Description of the task:
List every line in the records that contains the string "agent", matching case exactly.

Given information:

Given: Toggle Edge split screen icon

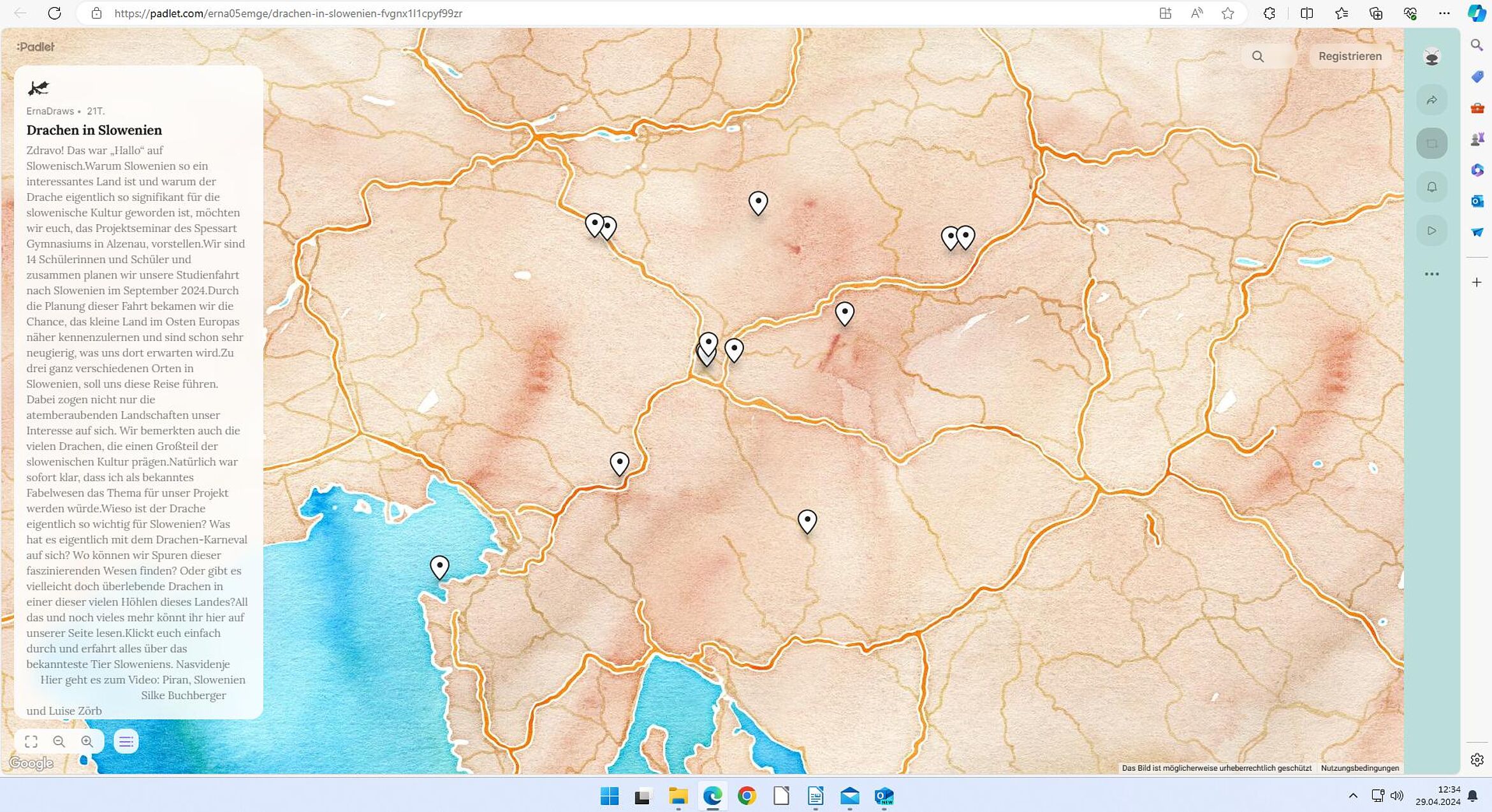Looking at the screenshot, I should (x=1306, y=13).
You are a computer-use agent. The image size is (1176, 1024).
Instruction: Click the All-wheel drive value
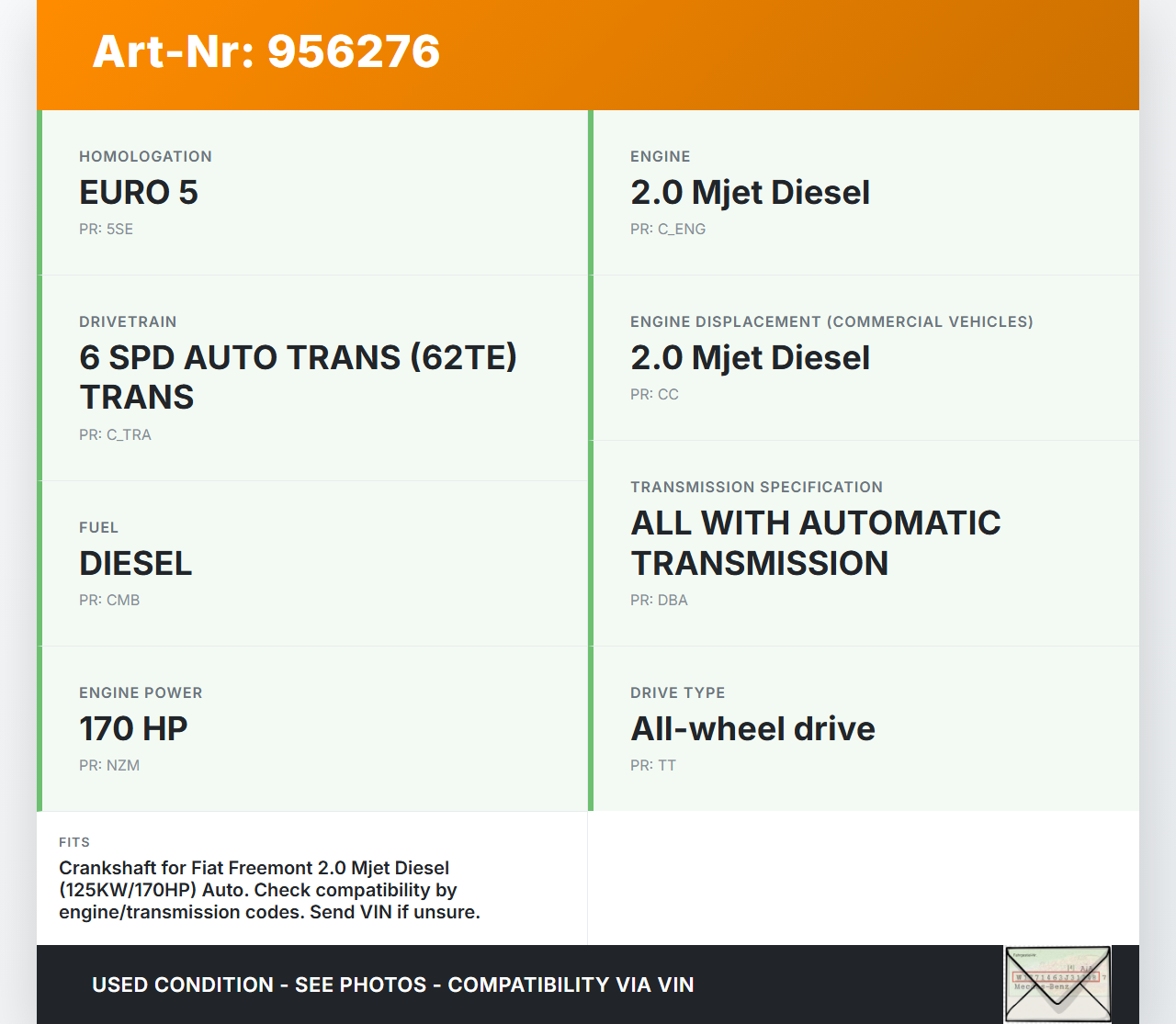[x=752, y=729]
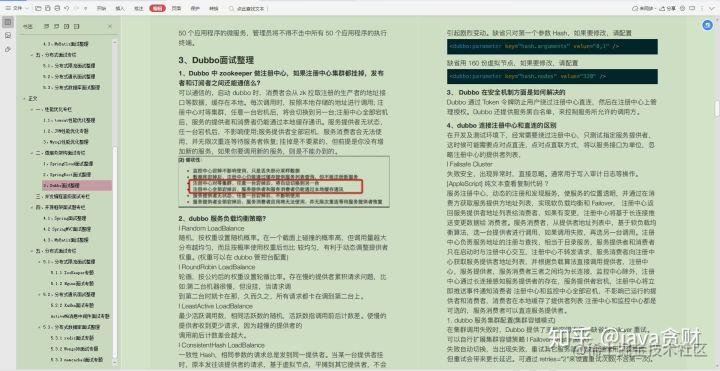Open the thumbnail panel icon in left sidebar
This screenshot has width=720, height=371.
coord(8,35)
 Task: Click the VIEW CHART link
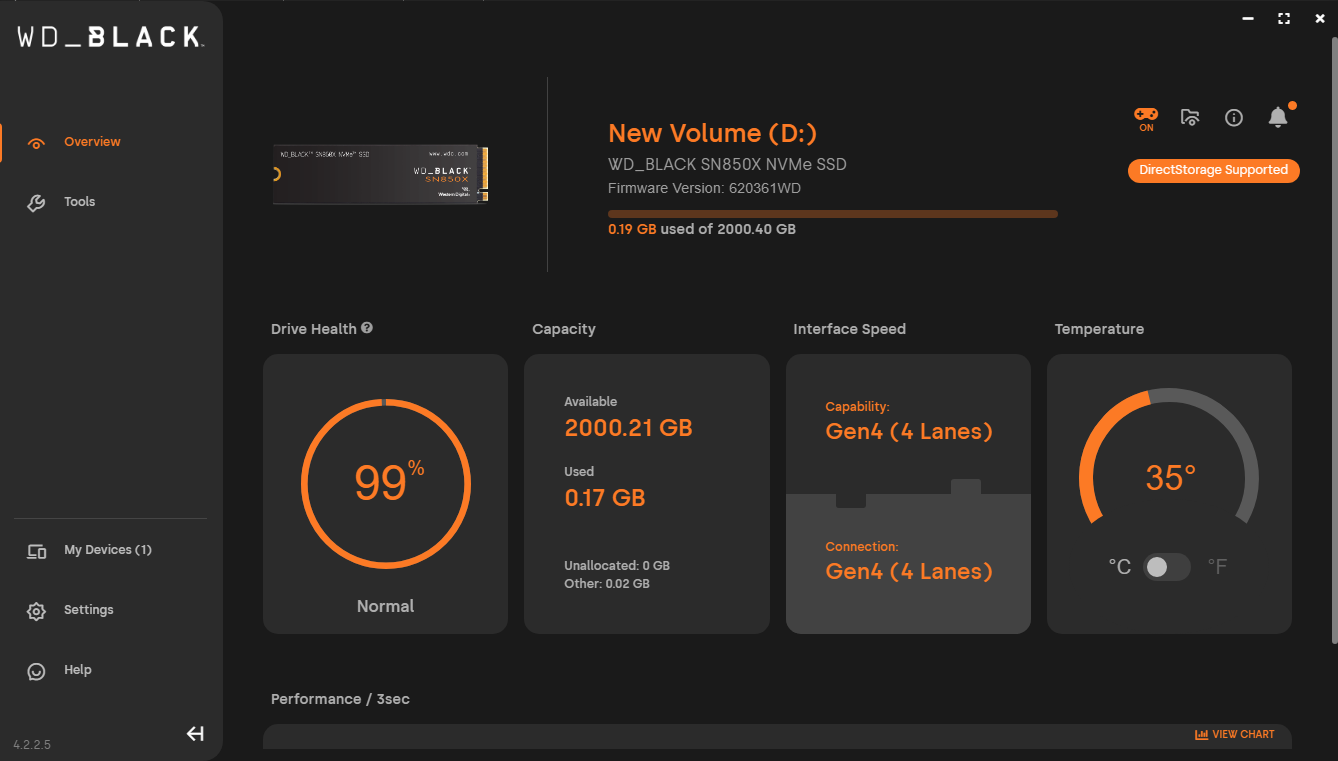(1235, 734)
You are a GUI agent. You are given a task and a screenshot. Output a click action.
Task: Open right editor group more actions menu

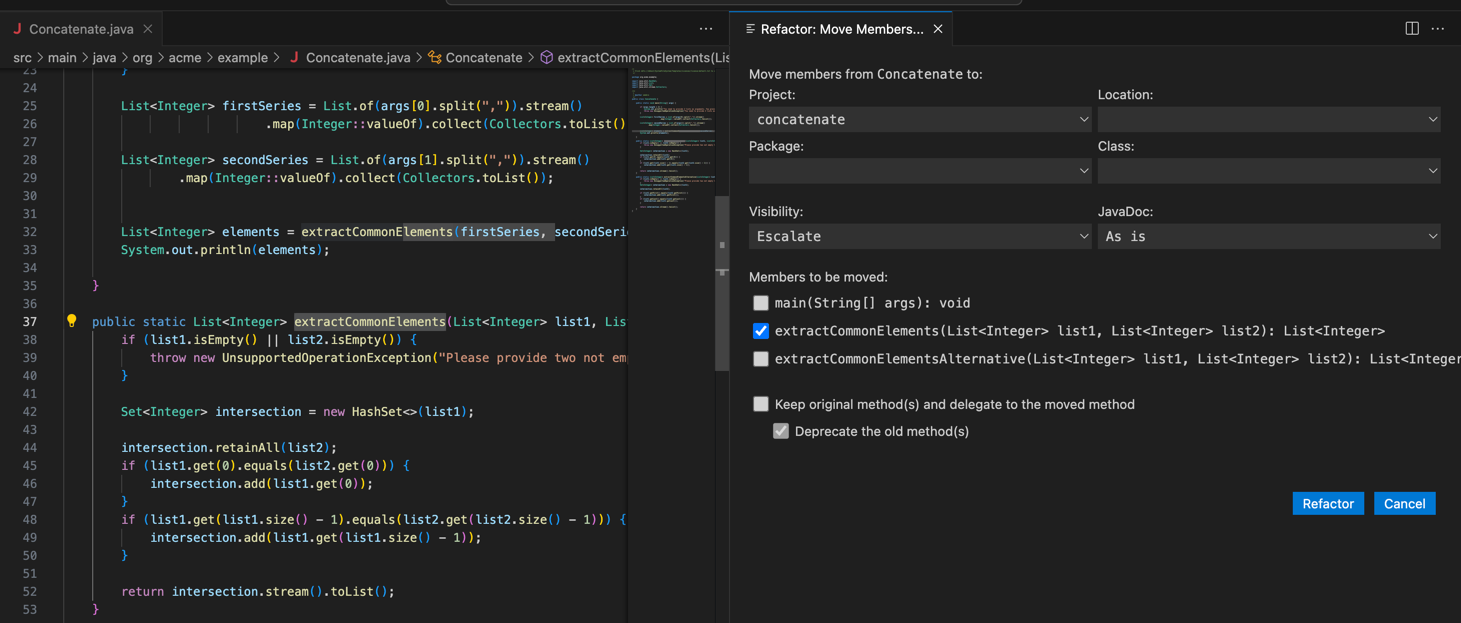tap(1438, 29)
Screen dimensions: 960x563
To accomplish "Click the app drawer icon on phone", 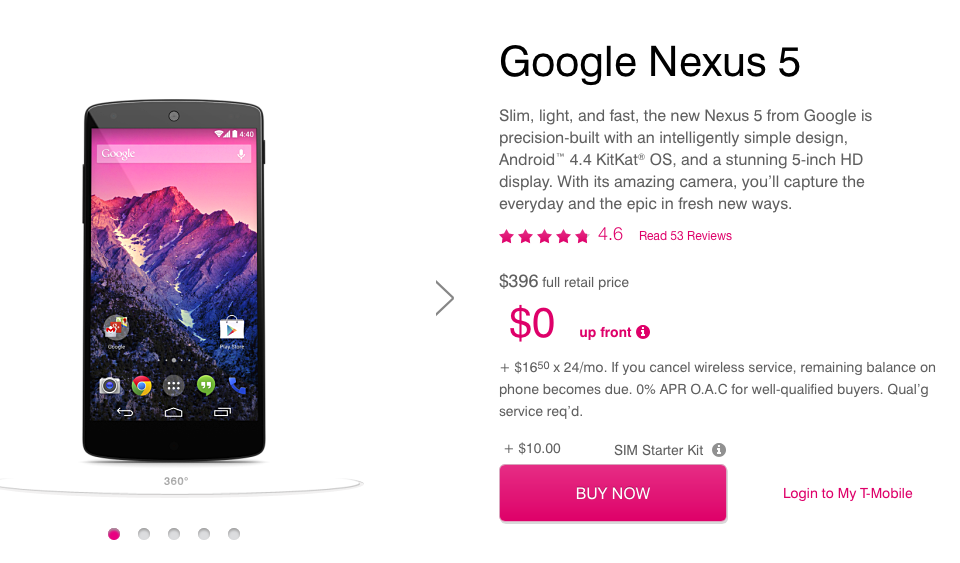I will pos(173,385).

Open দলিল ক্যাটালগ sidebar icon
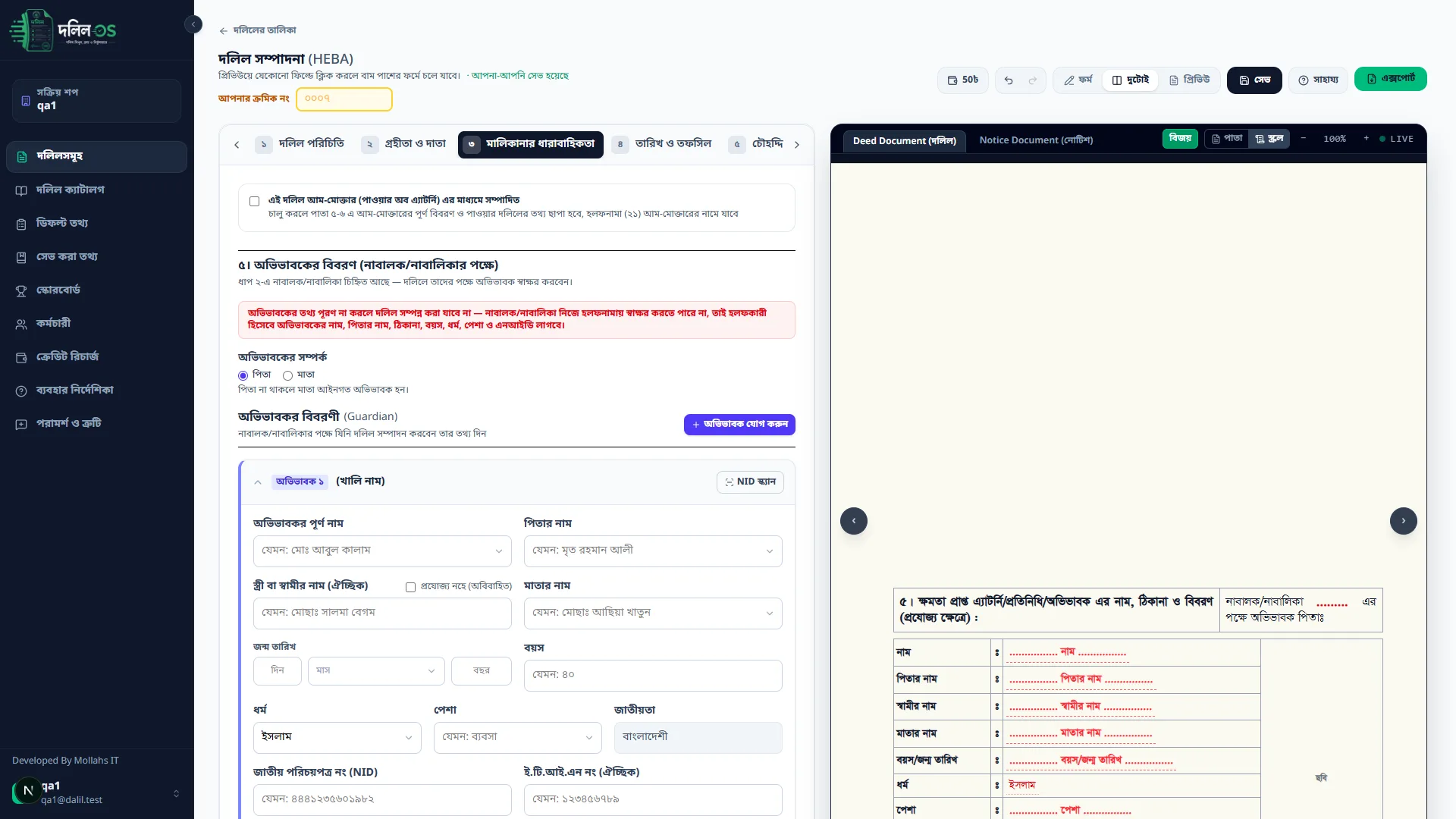coord(21,190)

Written response:
You are a computer-use agent. The image size is (1176, 1024).
You are a GUI agent. You are given a task and a screenshot. Output a click action.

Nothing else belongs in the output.